» **DATASET RECORDS**

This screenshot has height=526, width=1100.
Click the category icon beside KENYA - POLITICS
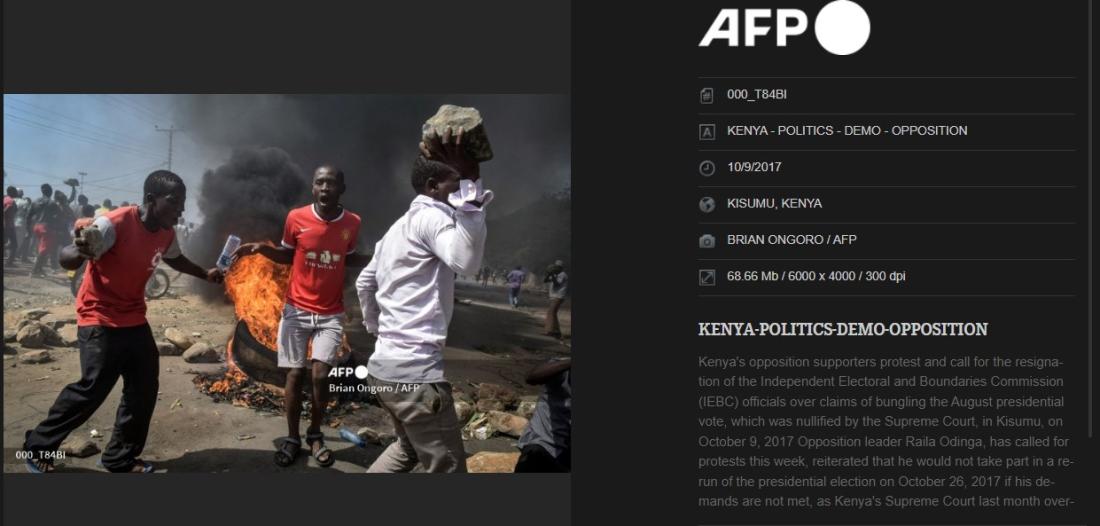click(707, 132)
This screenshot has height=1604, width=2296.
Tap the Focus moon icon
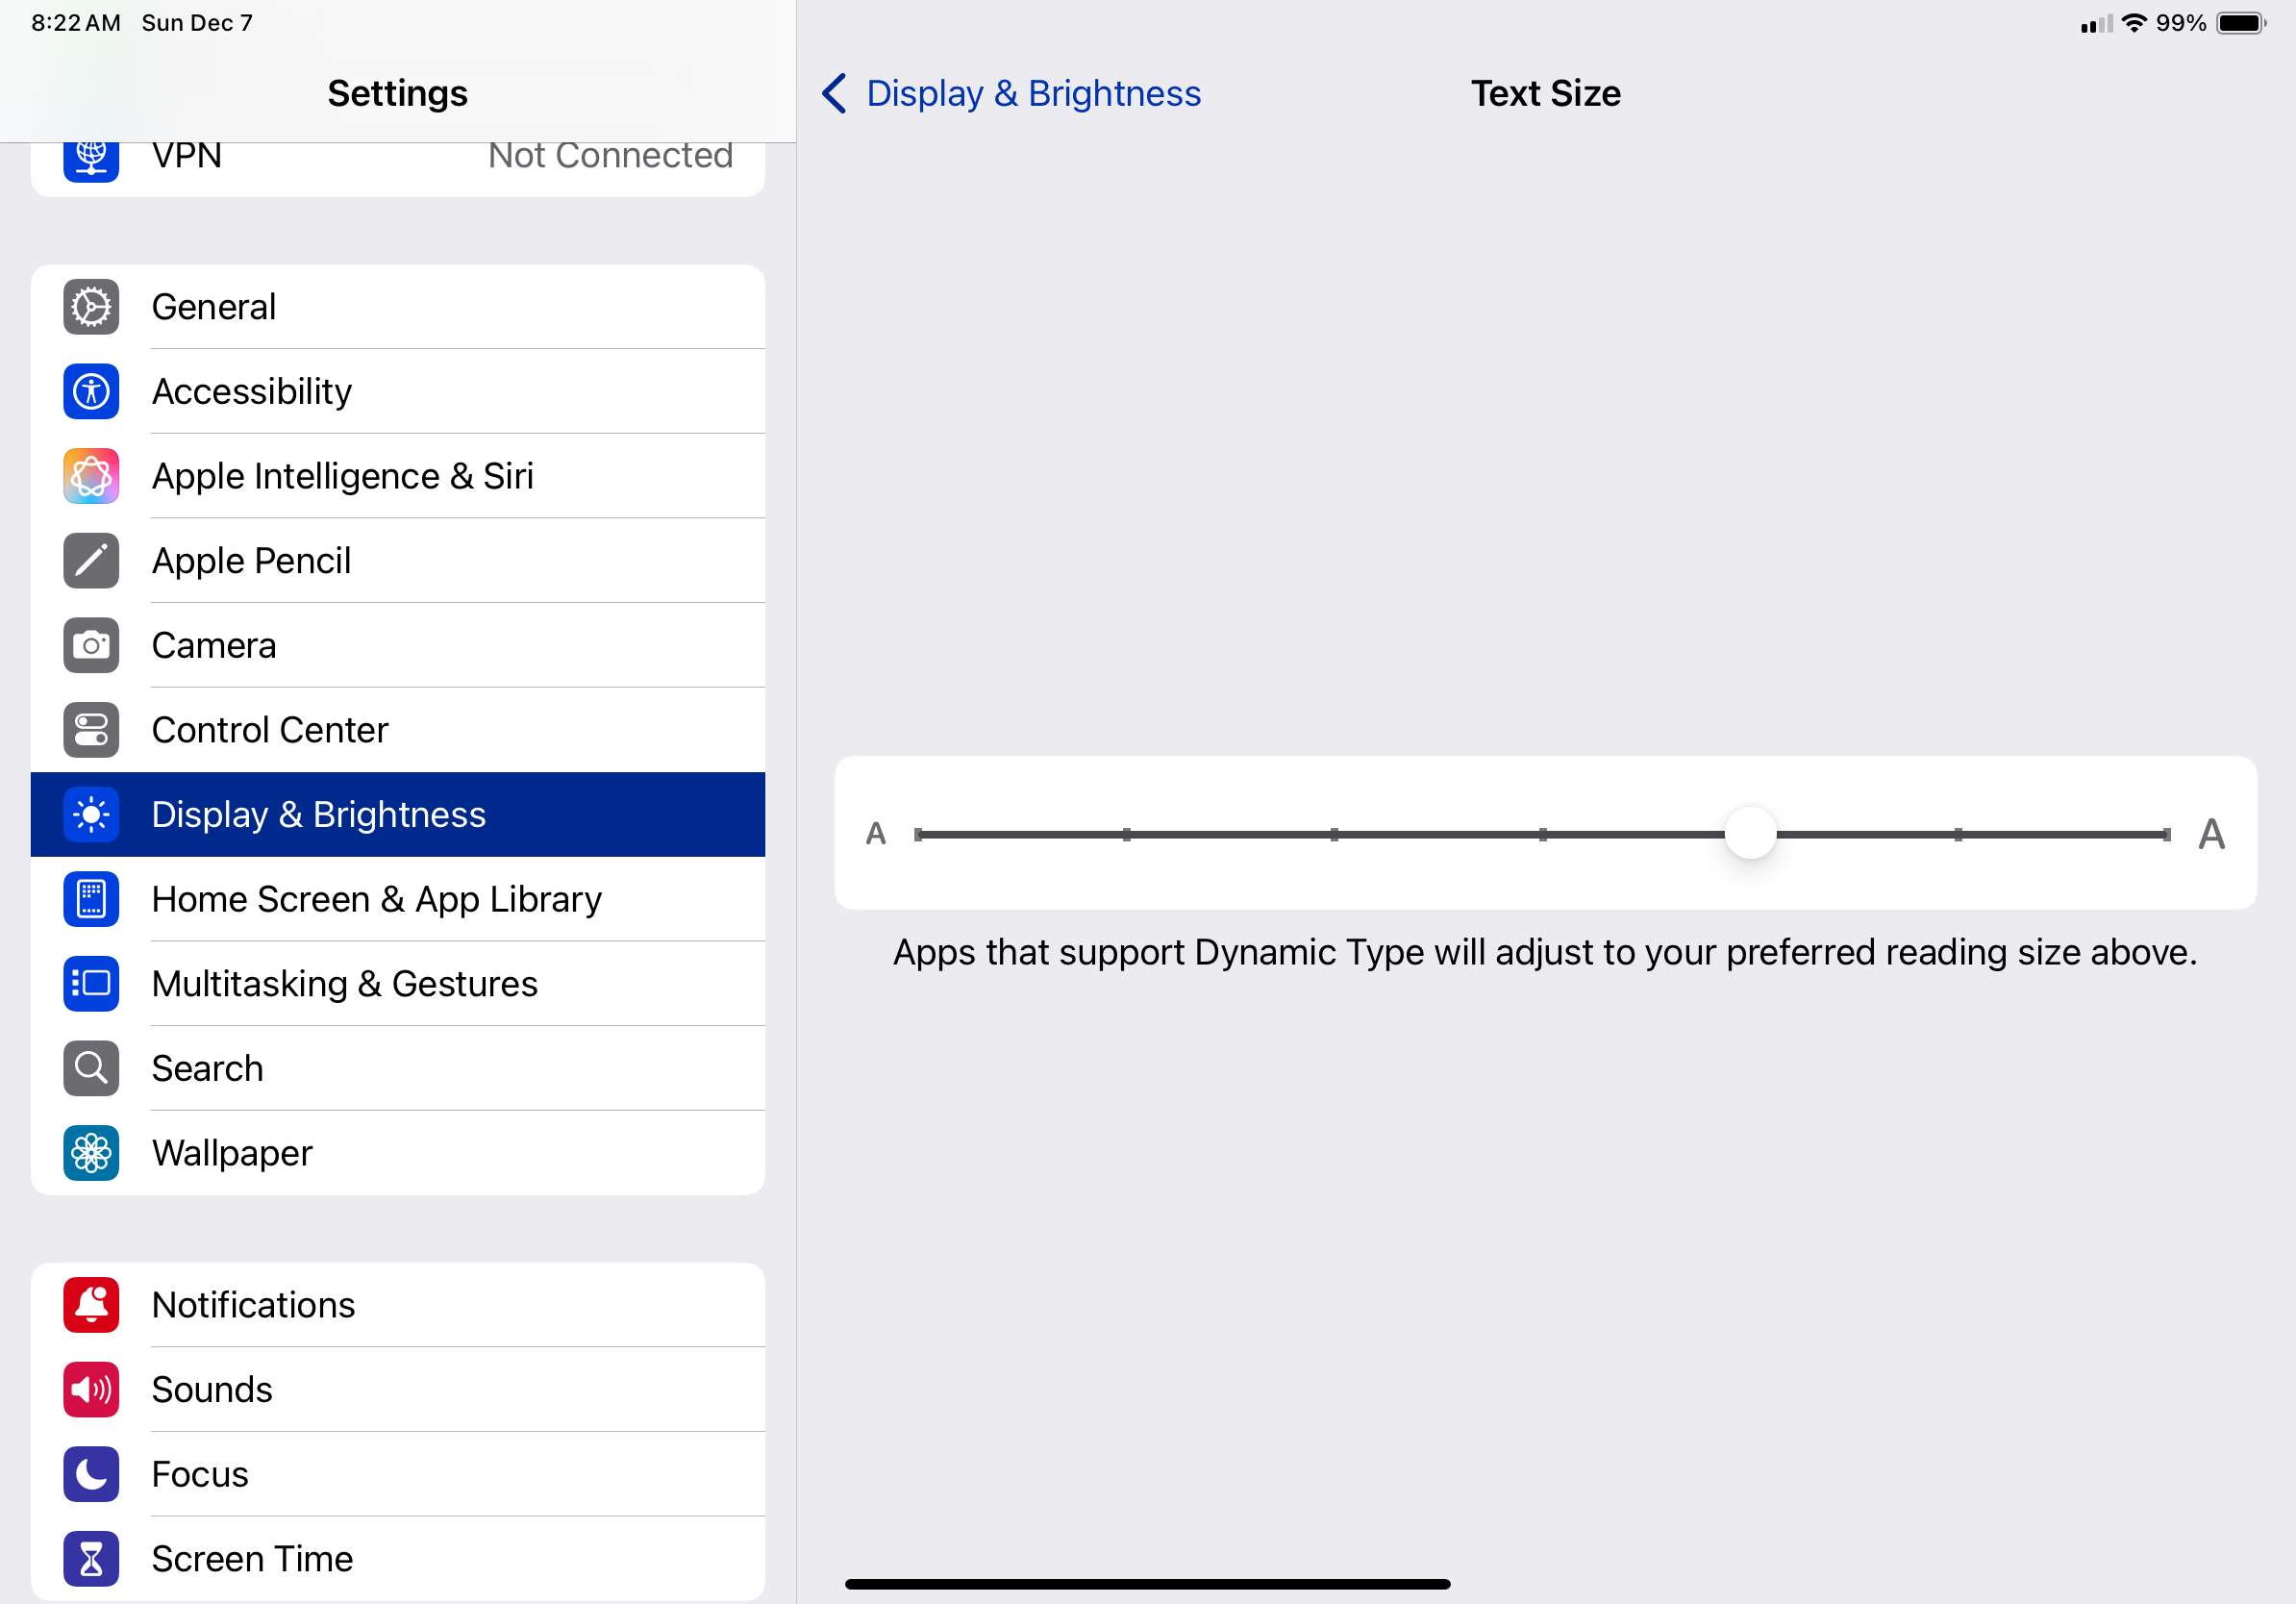(x=91, y=1474)
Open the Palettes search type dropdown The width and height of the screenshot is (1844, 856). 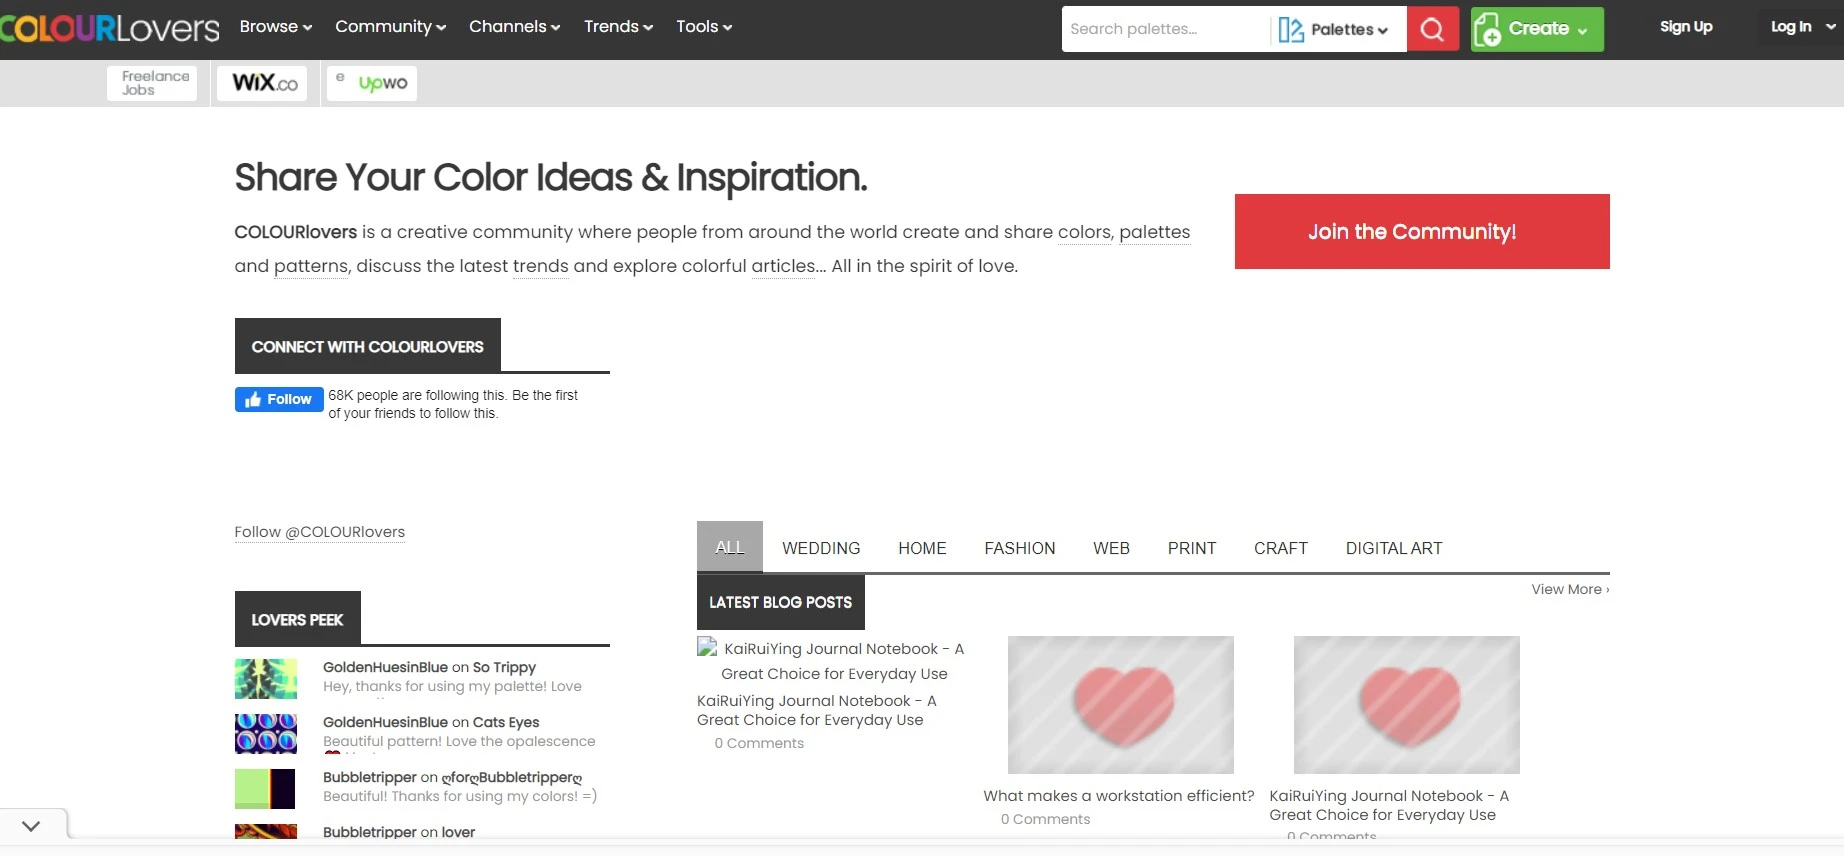[x=1336, y=29]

» **WHAT IS BEING ASKED**
Write out each line above with the word "This".

» **RESPONSE TO THE TASK**
This screenshot has height=526, width=1100.
This screenshot has height=1604, width=2296.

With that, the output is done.